In regard to the prevalence of HPV and location in the transformation zone, anal cancer mimics cervical malignancy better than other HPV associated anogenital cancers. Using the PCR detection technique, HPV positivity has been found in up to 89% of the squamous cell anal carcinoma cases. HPV 16 is the most prevalent high-risk type[104,105].
Head and neck cancer
Head and neck squamous cell carcinoma (HNSCC) is the fifth most common cancer worldwide. Most of the primary tumors detected in HNSCC are of unknown primary origin and are found in the oropharynx. Cervical LNM in oropharyngeal squamous cell carcinoma (OSCC) has been linked to regional recurrence and decreased overall survival[106-109]. Lymph node metastasis has been described as an independent prognostic factor in head and neck cancers[108,110,111].
Around 80-90% oropharyngeal tumors are associated with hr- HPV[112-115]. Of all high-risk types, HPV-16 is the most frequent genotype. HPV driven HNSCCs have considerably superior prognosis and superior chemo- and radio-sensitivity than the typical non-HPV related HNSCC. Normally, HNSCC is keratinizing and is usually caused by genetic alterations; whereas, HPV-associated HNSCC is non-keratinizing and is triggered by inactivation of tumor suppressor genes (e.g. TP53 and RB) by viral oncogenes E6 and E7. However, a subset of patients with HPV related HNSCC develop metastasis similar to non-HPV related HNSCC.
Furthermore, transcriptionally active HPV has been detected in metastatic lymph nodes in these cancers[118,119]. Takes et al proposed that hr-HPV positive DNA in metastatic cervical lymph nodes, could identify the primary origin of head and neck cancers. 70% of OSCC patients were diagnosed with LNM at early stages and 20-30% have occult metastases. Cancer free lymph nodes with high viral load could indicate occult metastasis.

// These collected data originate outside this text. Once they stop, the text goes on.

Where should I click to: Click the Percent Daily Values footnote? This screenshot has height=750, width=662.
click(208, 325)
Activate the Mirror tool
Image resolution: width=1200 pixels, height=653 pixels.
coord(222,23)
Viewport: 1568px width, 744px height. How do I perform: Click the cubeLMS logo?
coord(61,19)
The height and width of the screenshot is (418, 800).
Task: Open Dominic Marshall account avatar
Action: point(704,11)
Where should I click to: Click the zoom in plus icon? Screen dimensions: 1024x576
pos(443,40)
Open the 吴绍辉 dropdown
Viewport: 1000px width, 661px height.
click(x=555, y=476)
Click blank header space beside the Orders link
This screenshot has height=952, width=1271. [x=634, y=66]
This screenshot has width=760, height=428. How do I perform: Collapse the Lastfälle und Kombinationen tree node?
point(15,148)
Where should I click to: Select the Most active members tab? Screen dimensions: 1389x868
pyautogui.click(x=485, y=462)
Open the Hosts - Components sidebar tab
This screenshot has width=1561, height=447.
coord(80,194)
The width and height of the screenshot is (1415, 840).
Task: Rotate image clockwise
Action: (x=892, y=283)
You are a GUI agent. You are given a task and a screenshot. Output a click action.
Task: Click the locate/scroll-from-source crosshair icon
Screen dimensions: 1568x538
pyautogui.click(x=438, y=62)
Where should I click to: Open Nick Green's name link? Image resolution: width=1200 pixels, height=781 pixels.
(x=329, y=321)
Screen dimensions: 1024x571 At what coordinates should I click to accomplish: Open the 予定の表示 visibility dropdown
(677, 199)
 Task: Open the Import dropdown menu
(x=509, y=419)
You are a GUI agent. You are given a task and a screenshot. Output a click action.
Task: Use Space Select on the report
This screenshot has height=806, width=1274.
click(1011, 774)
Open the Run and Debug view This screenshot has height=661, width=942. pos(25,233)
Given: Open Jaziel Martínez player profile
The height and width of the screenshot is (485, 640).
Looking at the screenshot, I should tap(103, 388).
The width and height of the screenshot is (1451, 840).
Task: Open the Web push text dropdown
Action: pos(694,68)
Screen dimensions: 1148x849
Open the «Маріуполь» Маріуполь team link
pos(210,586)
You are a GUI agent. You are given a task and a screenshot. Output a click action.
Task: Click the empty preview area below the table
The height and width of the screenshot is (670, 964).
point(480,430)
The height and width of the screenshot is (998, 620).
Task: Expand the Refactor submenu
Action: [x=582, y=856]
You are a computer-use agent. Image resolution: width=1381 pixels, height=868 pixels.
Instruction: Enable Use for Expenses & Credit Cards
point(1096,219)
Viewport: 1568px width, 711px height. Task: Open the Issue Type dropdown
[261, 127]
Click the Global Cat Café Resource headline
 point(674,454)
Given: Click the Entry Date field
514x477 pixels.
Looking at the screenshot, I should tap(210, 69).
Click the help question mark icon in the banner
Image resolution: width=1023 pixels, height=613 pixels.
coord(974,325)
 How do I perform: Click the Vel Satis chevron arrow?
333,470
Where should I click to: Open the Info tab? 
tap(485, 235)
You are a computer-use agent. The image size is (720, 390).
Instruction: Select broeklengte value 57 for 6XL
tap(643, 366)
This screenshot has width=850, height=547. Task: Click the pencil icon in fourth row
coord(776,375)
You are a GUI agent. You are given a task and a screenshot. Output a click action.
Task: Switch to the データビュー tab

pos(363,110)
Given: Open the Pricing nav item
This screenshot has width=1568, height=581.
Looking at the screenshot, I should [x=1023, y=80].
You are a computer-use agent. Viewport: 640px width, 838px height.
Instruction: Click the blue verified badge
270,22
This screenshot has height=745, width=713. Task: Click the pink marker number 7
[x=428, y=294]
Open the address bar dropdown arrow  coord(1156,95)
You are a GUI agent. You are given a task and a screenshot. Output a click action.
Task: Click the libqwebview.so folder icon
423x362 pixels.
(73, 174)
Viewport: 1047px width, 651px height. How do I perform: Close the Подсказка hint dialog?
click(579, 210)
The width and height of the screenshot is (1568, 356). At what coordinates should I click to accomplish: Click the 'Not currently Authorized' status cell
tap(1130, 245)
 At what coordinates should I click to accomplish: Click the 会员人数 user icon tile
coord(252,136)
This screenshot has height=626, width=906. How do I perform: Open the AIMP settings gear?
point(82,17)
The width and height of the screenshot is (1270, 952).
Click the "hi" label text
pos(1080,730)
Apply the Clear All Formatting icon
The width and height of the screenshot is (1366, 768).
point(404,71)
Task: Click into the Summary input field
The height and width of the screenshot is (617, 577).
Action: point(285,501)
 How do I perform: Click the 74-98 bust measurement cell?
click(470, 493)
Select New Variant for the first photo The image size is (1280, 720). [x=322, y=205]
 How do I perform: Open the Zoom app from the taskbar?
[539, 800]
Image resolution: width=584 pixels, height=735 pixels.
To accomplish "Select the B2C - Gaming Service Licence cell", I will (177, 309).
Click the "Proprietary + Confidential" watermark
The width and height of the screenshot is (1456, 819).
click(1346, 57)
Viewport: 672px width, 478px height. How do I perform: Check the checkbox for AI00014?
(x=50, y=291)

HPV driven head and neck cancer especially in oropharyngeal and tonsillar regions have an increased overall survival. Schwartz et al and Nicolas et al found that patients with HPV-positive tumors have an increased disease free, overall survival and reduced disease specific mortality rates compared to viral negative head and neck cancers. Fujita et al concluded that LNM was more prevalent in HPV linked HNSCC and HPV negative tumors were associated with disease recurrence.
Gastric cancers (GC) have been caused by various microbial infections. Major pathogens linked to GC are Helicobacter pylori (H. pylori) and Epstein Barr virus (EBV)[122-124]. EBV infection raises the risk of gastric cancer. It is present in 9% of gastric carcinomas. Very few studies have been reported on the prevalence of EBV in lymph nodes in GC. These studies found that EBV positive gastric cancer was negatively associated with lymph node metastasis, resulting in better prognosis[126-128].
The association of HPV and gastric cancers is still poorly understood. de Souza et al and Fakhraei et al observed only 3% and 5% of samples infected with HPV. Although, hr-HPV 16 and 18 were found in some tumors, E6 and E7 expression was negative implying the absence of biologically active virus. These studies therefore concluded that HPV had no role in initiation or progression of GC. Where some studies reported higher frequencies (37.5%-52%), other publications documented complete absence of the virus in GC tumor samples[130-135]. This discrepancy can be attributed to DNA detection and tumor samples processing methods. In a meta-analysis of 1917 patients, Zeng et al reported that the HPV positivity was greater in the Chinese population (31%) than in non-Chinese regions (9%). Also, higher rates of HPV infection were obtained using the ISH (36%) method than PCR technique (26%).